Reading text:
◇ ◇ ◇

I often think back on my younger days as a referee with some shame. To this day, though, I’m proud of how much agency the players had here. I dropped hints like crazy that Erin and her friends were lying, but the players were oblivious. It made the many betrayals that followed so much sweeter.

Erin’s adventuring party wove their way in and out of the campaign from that point onward. They showed up in roughly every 3rd adventure.  My original intent was for them to be the PCs’ rivals, but my players really liked them. The two parties became very buddy-buddy with one another, and the players would actually get excited when they ran into Erin & Co. The single longest game session I’ve ever played was 15 hours straight of of the PCs assisting Erin in recovering “her teacher’s journals” from a trap-filled dungeon. “Her teacher’s journals,” of course, being code for “The copy of Ordinary Necromancy penned in Vecna’s own hand.” Failed spot checks allowed her to slip the book under her robe and claim someone else must have raided the dungeon before them.

Between game sessions I was developing Erin and her party voraciously. Something about these characters took hold of me. I planned out their whole story, backwards and forward. I started drawing them a lot. I’ve never drawn so much in my life as I did when I was trying to pin down these NPCs.  I even outlined two sequel campaigns that would pick up after Erin conquered the world. In the first, the PCs would start as low-level mooks in Erin’s army, as it marched into the Abyss to overthrow Graz’zt and place one of her party members on his throne. And after that campaign ended, I’d jump forward a thousand years so the players could be the peasant children that were destined to defeat Erin once and for all. I had a bit of that frustrated novelist syndrome, for sure.


Unfortunately, life began to pull everyone in different directions. Like so many other D&D games, The Ascendent Crusade petered out. The final session (played with only 2 of the original group), was meant to be the first of a new phase of the campaign. The players encountered Erin’s group. They were fording a river with a coffin, and Erin wasn’t with them. They told the PCs that they had encountered someone called “The Whispered Empress,” and that this mysterious figure had killed Erin. They were on their way to bury her now, after which they were planning to retire from adventuring for good.

What had really happened is that Erin had become a vampire, slain & replaced the High Priest of Vecna, and re-dubbed herself “The Whispered Empress” in preparation for her coming war of conquest. This encounter was one final clue for the party, albeit a subtle one. Vampires cannot cross running water under their own power.

It has always bothered me that I never got to finish Erin’s story. The very fact that I thought of that game as “Erin’s Story” speaks to my frustrated novelist syndrome, but by all accounts the players were enjoying themselves. One actually told me they wished I still ran more narrative-driven games. No harm no foul, I suppose?

Years after the campaign ended, I did have the pleasure of revealing to one of the players that Erin had been evil the whole time. I told her  my plan had been for the campaign to end when the players finally met The Whispered Empress, and it turned out to be their old friend Erin. She would have offered them positions of power within her empire, and killed them (or tried to) if they refused. That player’s complete surprise at this revelation was satisfying to me.

Erin’s adventuring party inspired me to do some of my first really serious D&D writing. Like the clumsy addiction system I put together for Erin’s drug habit, or the Arcane Surgeon class I drafted when I decided Erin’s party needed an irreligious healer. Notably, many of the very first posts on Papers & Pencils were my attempt to tell Erin’s story through The Girl and the Granite Throne. But that never really worked out either. Such is life.

◇ ◇ ◇

Dataset excerpts:
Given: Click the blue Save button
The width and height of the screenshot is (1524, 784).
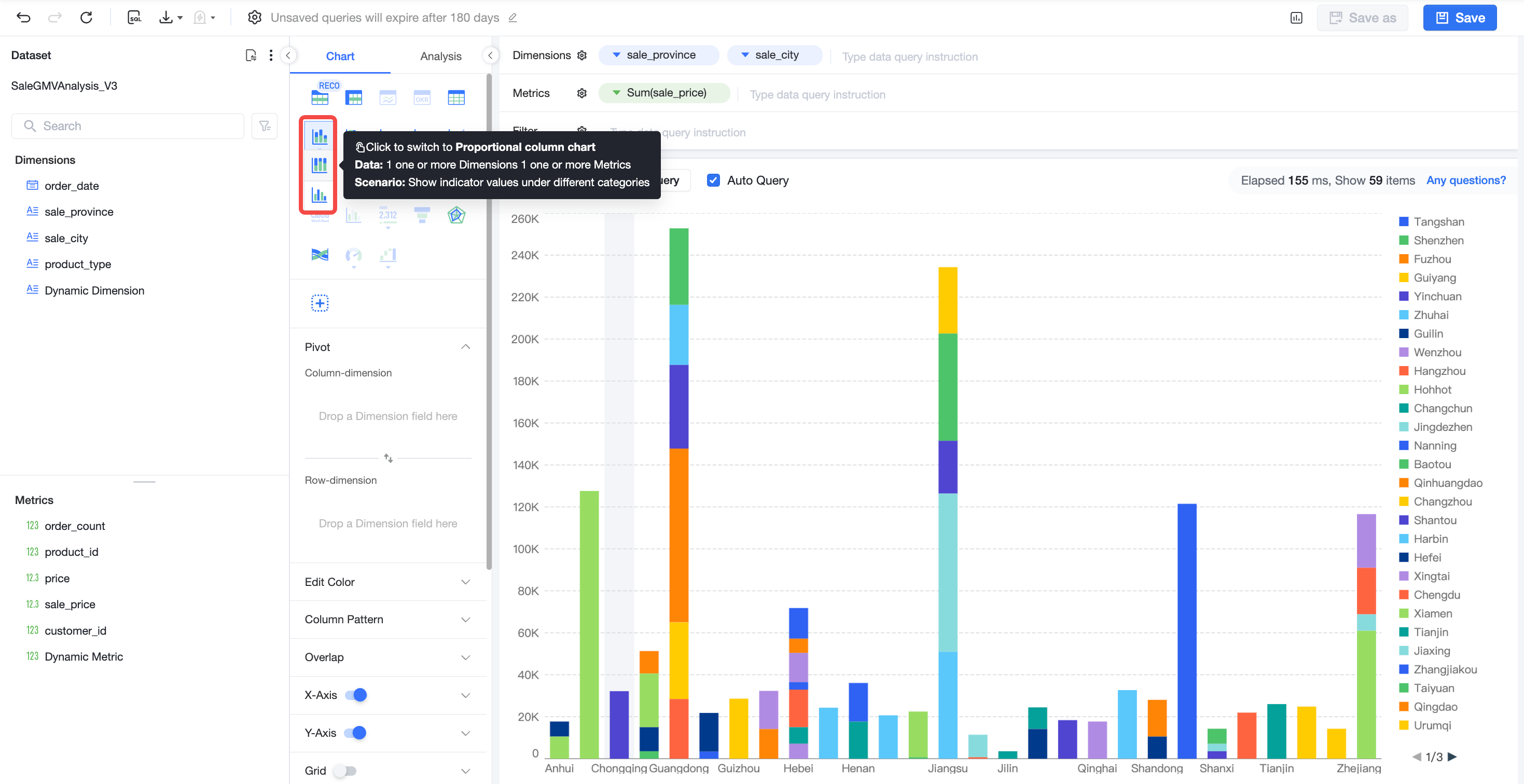Looking at the screenshot, I should tap(1460, 18).

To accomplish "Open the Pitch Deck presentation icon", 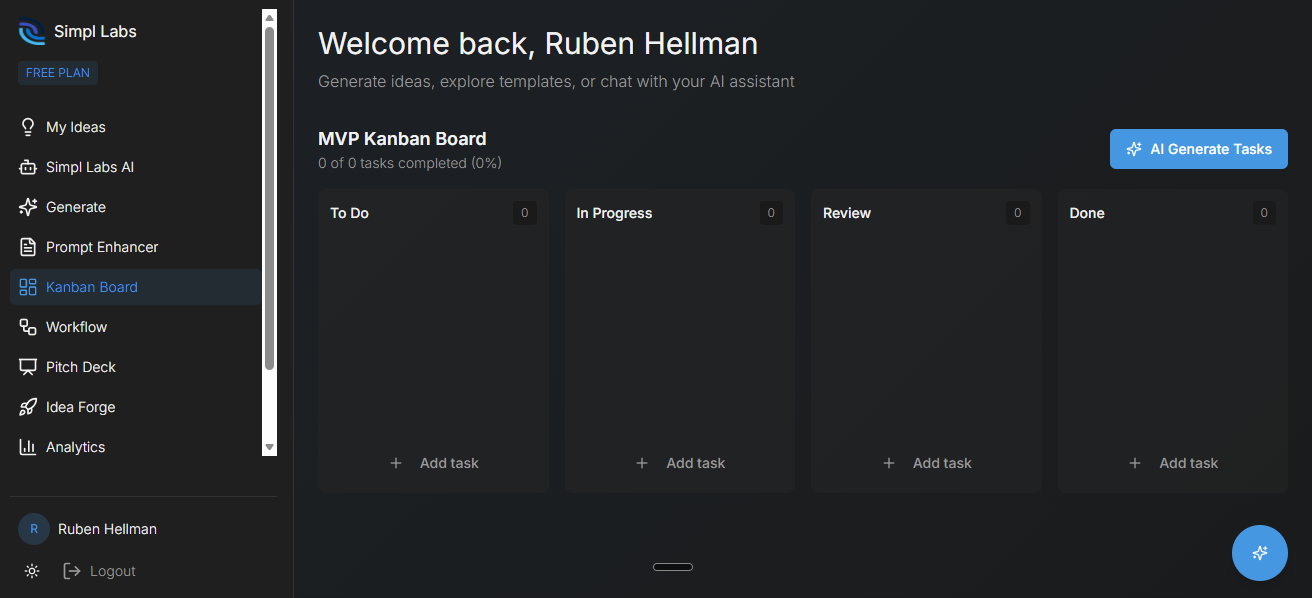I will pos(28,367).
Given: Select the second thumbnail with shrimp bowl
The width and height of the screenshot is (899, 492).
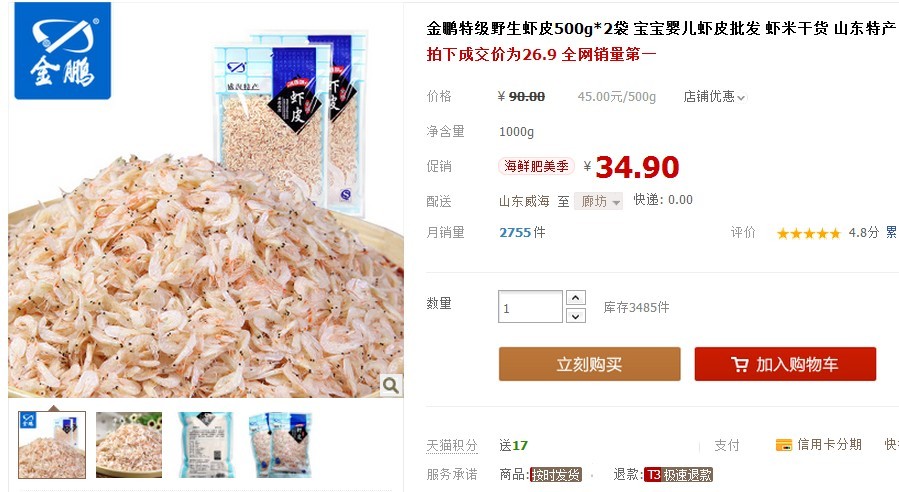Looking at the screenshot, I should click(129, 445).
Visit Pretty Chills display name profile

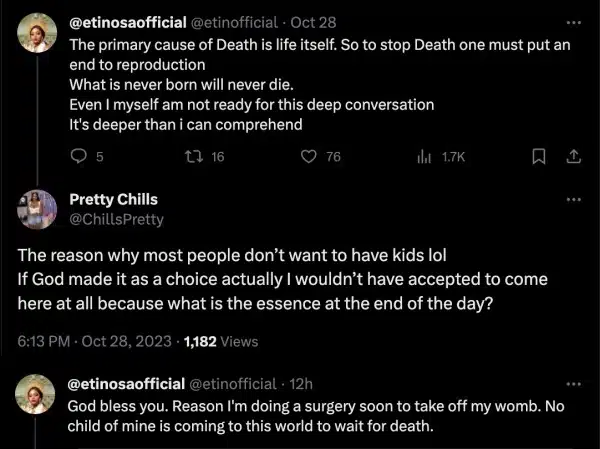[113, 199]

◇ ◇ ◇

What to do:
A. Summarize the account of the Erin campaign in two sentences.
B. Edit the account of the Erin campaign: reproduce the part that opens with the words containing "What had really happened" and closes with "their own power.", replacing "running water" with "flowing water".
C. Pick up the account of the Erin campaign after its last sentence and carry it on.

Results:
A. The writer recalls a D&D campaign, The Ascendent Crusade, in which the players befriended Erin's adventuring party without realizing that Erin had been evil the whole time, and which petered out before her story could be finished. The writer had planned for the campaign to end with Erin revealed as The Whispered Empress, and her party also inspired some of the writer's first really serious D&D writing.

B.
What had really happened is that Erin had become a vampire, slain & replaced the High Priest of Vecna, and re-dubbed herself “The Whispered Empress” in preparation for her coming war of conquest. This encounter was one final clue for the party, albeit a subtle one. Vampires cannot cross flowing water under their own power.

C.
All of which finally brings us around to Erin’s transformation into Neve Canri. It was October 2012, and my younger brother Ronnie came to me and asked me to run a D&D game for him. He had never played D&D at that point, and I was happy to put together a campaign. I recruited my ladyfriend (one of the original Ascendant Crusade players), and Ronnie recruited one of his friends, and we had a quorum. I hacked together a quick custom ruleset that I called D&D&LB. Dungeons & Dragons & Little Brothers.

I set the game in the distant future of the Ascendant Crusade world. One where everything I planned had taken place, and then faded into obscure legend. Erin had conquered the world, placed one of her allies on a demon lord’s throne, and reigned for a thousand years before the world was freed from her iron-fisted grip by a band of plucky upstart heroes.

As a little treat for my ladyfriend, the whole world was designed to be vaguely recognizable. I was really just curious if she’d pick up on it. Most of the names for places and things were altered to sound like they’d gone through a thousand years of playing ‘telephone.’ So the town of Heathrop (He-Thrup) became Haetrop (Hay-Trope). Stuff like that.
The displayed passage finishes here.